• **Extract provided**:
Hoping that Augustine might receive similar assistance, Fr. Zenon brought him to the Father Superior, but the latter was apparently in a rather bad mood at that moment. He only glanced briefly at Augustine and shouted angrily, “What kind of monk is that? They bring all sorts of bums and swindlers here! He should be taken to the police!” Fr. Zenon barely managed to drag the frightened and bewildered monk away to his cell.

“Oh, that Gabriel—the chekist!” Fr. Zenon said in his distress. “How could I have thought to take this angel to him?”

That this young monk was a simply angelic existence, Fr. Zenon related with perfect amazement:

“You cannot even imagine what sort of person this is! He eats daily no more than a five-year-old child does. His eyes are so pure and angelic. He is in a state of constant prayer!”

Fr. Zenon even added, “This is the only true monk that I have ever met in my whole life.”

Of course he said this heatedly, angered by the Father Superior’s rude treatment. But even so, according to Fr. Zenon, everyone who saw Augustine was truly amazed. It was a pity that the brothers’ father confessor, Archimandrite John (Krestiankin), was not present at the monastery at the time. He like no one else could have best advised what to do with this amazing young monk.

I asked where Fr. Augustine was now. It turned out that after the incident with the Superior, Fr. Zenon had sent him away from Pechory to avoid something worse, to his spiritual children, Vladimir Vigiliansky and his wife Olesa, in Moscow.

On the next day, when I returned to the capital city, I met this couple. Now many people know Fr. Vladimir Vigiliansky—he is in charge of the press service of the Patriarch of Moscow and All Russia; but then he was simply Volodya, a scholar at the Institute of Art Studies, and lived with his wife and three small children in the writers’ house on Prospect Mira. Their neighbors were such famous people as the singer Bulat Okujava, the cosmonaut Leonov, and the sports commentator Nicholai Ozerov. It was in that very building that Fr. Augustine was concealed like a special treasure. Of course, I couldn’t wait to see him. Then, at last, into a Moscow room on the ninth floor, like a man from another world, walks a young monk with long, unbridled hair to the shoulders, and wondrous, large, deep blue eyes.

We were left with the brightest impressions from this meeting, and heavily burdened with the unsolved question: What can we do to help him? Remember that this was the year 1986. If he were to go outside in his cassock (and he categorically refused to go out in secular clothing), with no documents, and the police should stop to check him, he would be arrested forthwith. Some lawyer friends of Volodya Vigiliansky explained to him that he would first of all be “pinned” with every unsolved crime committed over the past five years from Kaliningrad to Vladivostok. And they needed to be frank with themselves—it would be a convenient opportunity for the police to write off any number of serious crimes if they so wished.

But we were horrified at the very thought that this monk-ascetic who knew nothing of worldly life, this angelic jungle boy raised in the mountains on the writings of the holy fathers might end up, if not in prison, then in a temporary jail cell, or even in the army, where a healthy, twenty-two year old young man would end up in any case. And what if the worst thing should happen and he ends up in prison—this pure, sinless ascetic, who gave his whole life to God? We were shaken by this impending danger.

• **Exercise set**:
- A) In the passage about Fr. Augustine, where did Fr. Zenon send him after the incident with the Father Superior?
- B) Transcribe the stretch of the passage about Fr. Augustine from "Of course he" through "Olesa, in Moscow.".
- C) Pick up the passage about Fr. Augustine after its last sentence and keep writing it.
The rows that follow the passage come from a different source.

• **Provided information**:
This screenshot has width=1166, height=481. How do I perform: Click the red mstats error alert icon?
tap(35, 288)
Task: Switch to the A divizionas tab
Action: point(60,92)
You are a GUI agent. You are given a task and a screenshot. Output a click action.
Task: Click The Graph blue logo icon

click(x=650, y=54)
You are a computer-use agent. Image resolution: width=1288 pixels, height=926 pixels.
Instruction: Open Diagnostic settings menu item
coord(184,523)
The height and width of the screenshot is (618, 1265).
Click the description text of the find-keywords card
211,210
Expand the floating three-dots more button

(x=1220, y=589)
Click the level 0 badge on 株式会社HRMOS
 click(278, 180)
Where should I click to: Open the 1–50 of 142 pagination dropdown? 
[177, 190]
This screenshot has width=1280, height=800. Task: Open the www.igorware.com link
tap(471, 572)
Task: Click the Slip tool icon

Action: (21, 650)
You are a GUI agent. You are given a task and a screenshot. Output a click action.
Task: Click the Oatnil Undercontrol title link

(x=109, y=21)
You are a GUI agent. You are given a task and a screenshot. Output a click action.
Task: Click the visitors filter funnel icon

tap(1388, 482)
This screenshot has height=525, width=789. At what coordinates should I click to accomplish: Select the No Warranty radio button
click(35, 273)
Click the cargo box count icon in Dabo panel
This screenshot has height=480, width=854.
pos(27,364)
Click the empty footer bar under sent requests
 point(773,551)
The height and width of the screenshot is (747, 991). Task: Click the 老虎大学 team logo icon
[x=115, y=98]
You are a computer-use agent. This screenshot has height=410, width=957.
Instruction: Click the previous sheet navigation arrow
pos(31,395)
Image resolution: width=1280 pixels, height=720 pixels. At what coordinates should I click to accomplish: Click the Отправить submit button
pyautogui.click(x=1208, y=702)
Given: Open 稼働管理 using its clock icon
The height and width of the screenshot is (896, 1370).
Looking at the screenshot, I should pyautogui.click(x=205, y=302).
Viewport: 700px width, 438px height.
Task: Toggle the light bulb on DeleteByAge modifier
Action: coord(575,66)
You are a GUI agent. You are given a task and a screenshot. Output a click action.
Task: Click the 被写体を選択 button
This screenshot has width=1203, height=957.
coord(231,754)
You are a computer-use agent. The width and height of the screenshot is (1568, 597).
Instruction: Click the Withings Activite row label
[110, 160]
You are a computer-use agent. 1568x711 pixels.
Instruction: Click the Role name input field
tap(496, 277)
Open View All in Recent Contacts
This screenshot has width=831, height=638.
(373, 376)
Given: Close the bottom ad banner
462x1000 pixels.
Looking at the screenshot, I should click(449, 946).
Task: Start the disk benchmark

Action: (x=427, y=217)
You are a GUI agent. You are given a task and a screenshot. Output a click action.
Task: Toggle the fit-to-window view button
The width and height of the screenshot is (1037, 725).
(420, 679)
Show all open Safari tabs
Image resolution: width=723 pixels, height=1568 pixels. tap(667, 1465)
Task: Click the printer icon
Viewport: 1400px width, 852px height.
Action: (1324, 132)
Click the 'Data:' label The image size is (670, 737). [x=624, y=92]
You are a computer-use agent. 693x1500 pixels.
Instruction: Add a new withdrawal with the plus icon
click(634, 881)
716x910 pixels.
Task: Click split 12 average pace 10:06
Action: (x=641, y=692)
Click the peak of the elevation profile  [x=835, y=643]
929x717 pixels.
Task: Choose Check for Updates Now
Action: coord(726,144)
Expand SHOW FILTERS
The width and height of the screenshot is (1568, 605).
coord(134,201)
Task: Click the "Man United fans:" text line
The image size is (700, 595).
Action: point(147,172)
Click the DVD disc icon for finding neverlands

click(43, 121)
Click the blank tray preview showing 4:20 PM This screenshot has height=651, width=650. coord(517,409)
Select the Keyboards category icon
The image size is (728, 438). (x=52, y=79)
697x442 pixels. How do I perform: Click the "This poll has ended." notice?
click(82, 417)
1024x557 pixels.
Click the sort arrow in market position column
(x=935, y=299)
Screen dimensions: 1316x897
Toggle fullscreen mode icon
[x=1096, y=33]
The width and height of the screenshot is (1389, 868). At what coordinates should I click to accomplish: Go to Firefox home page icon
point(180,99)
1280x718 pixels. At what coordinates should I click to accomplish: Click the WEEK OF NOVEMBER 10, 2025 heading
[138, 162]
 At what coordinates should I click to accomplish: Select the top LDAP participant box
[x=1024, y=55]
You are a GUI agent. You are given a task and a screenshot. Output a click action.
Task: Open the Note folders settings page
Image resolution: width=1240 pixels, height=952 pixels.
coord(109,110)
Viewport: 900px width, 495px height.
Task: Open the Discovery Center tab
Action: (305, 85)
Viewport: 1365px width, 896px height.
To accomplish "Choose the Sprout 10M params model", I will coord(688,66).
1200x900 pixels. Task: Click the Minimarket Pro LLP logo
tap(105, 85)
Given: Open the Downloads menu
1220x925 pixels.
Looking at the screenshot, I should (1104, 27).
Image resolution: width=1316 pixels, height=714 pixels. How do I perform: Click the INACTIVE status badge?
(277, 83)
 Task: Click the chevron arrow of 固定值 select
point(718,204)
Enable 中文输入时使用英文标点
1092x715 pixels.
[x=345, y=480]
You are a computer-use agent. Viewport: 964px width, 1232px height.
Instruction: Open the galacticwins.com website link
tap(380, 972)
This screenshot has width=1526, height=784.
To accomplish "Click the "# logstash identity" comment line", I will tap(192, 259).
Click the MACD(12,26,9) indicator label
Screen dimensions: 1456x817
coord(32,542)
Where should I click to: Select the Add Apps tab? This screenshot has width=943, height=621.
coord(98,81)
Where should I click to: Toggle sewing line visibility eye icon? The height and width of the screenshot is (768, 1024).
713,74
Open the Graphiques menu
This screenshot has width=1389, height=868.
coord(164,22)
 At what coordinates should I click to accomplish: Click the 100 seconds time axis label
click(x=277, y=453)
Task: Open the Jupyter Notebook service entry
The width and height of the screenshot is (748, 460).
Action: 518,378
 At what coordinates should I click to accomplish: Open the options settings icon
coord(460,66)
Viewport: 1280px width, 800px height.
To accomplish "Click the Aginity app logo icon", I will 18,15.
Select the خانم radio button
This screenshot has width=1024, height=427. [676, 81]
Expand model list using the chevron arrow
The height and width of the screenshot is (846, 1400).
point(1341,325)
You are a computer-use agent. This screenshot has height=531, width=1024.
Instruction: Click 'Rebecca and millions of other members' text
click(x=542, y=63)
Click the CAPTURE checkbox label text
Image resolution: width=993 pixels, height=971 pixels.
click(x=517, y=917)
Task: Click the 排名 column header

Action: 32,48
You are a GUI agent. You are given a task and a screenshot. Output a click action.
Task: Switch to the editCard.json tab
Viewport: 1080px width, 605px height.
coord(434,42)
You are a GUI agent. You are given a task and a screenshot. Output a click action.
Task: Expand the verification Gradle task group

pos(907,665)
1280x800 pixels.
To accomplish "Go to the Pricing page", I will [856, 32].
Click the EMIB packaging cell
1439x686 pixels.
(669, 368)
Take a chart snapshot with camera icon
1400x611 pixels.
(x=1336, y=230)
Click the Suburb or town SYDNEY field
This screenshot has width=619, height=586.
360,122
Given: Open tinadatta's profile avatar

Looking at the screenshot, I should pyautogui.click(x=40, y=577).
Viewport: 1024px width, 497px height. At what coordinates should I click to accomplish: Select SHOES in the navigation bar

• **Expected responses**:
- A) He sent him to Moscow, to his spiritual children Vladimir Vigiliansky and his wife Olesa.

- B)
Of course he said this heatedly, angered by the Father Superior’s rude treatment. But even so, according to Fr. Zenon, everyone who saw Augustine was truly amazed. It was a pity that the brothers’ father confessor, Archimandrite John (Krestiankin), was not present at the monastery at the time. He like no one else could have best advised what to do with this amazing young monk.

I asked where Fr. Augustine was now. It turned out that after the incident with the Superior, Fr. Zenon had sent him away from Pechory to avoid something worse, to his spiritual children, Vladimir Vigiliansky and his wife Olesa, in Moscow.

- C)
For the next few days we convulsively strove to find a way out of this predicament. Vladimir went for advice to the spiritual fathers of the Lavra. We pulled in our friends who knew lawyers. Someone even promised to get the popular singer, Alla Pugacheva, involved should we have to extricate Augustine from the police…

Meanwhile, Fr. Augustine lived his own life. He prayed in his room, which we already called a “cell,” and awaited our decision. Watching him, I noted how different traditions exist in regular monasteries and mountain hermitages. For example, I accidentally noticed that Fr. Augustine was wearing a priestly cross with precious stones under his cassock.

“Where did you get it? Or are you a secret priest?” I asked him, knowing that this does happen sometimes.

“No, I am not a priest,” replied Augustine. “When my elder died, he blessed me to have his cross. He told me that when I become a priest, I should wear it openly. Until such time, his cross would protect me.”

Or, that he had a beautiful censor, and he would cense his “cell” every day, for which practice he asked us to get him some charcoal and incense. I had never seen such a censor in our monasteries. Or, that when I invited him to read a kathisma together, I was quite surprised that Fr. Augustine made no few mistakes in the reading. I almost judged him, a monk, for such poor knowledge of the Psalter, but then quickly caught myself and guessed that in the Abhazi mountains he simply would not have had anyone to teach him correct Church Slavonic language.

Thus the days passed. Then we gradually began to notice that Fr. Augustine was changing. To be exact, and to call things by their name, he was being corrupted by our company! After all, unlike him, we were far from angelic; as it is written in the Psalter, With the elect shalt thou be elect, and with the perverse shalt thou be perverse. Well, the last part about perverse sinners was just about us—we could see daily the fruits of our destructive influence. Let’s say—once after long discussions about all possible plans to save Fr. Augustine without coming to any reasonable conclusions, we decided to at least enjoy some ice cream. The ice cream with nuts that cost twenty-eight kopecks was unexpectedly so tasty to our monk that he ate five portions one after the other, and then began to send Volodya’s son, Nika, every day to the nearby kiosk. We felt uncomfortable about refusing him, and therefore we trembled to see how we had really tempted Fr. Augustine—he could eat that cursed ice cream twenty-four hours a day!

The boy Nika is now grown, has graduated from the university, and serves as a deacon in the Moscow church of the Dormition in Pechatniki, but he well remembers his tearful confession that he had fed an excessive amount of ice cream to a mountain ascetic. Or, for example, Oleca’s brother had a tape recorder. Suddenly we saw how Augustine would sit next to him and listen to the Beatles! This brought us to a state of heavy shock. Depressed and helpless, we met again and again at the Vigiliansky apartment to decide what to do. Around that time, the Chavchavadze couple, Elena and Zurab, together with Igumen Dimitry from the St. Sergius Lavra (now the Archbishop of Vitebsk) joined our company.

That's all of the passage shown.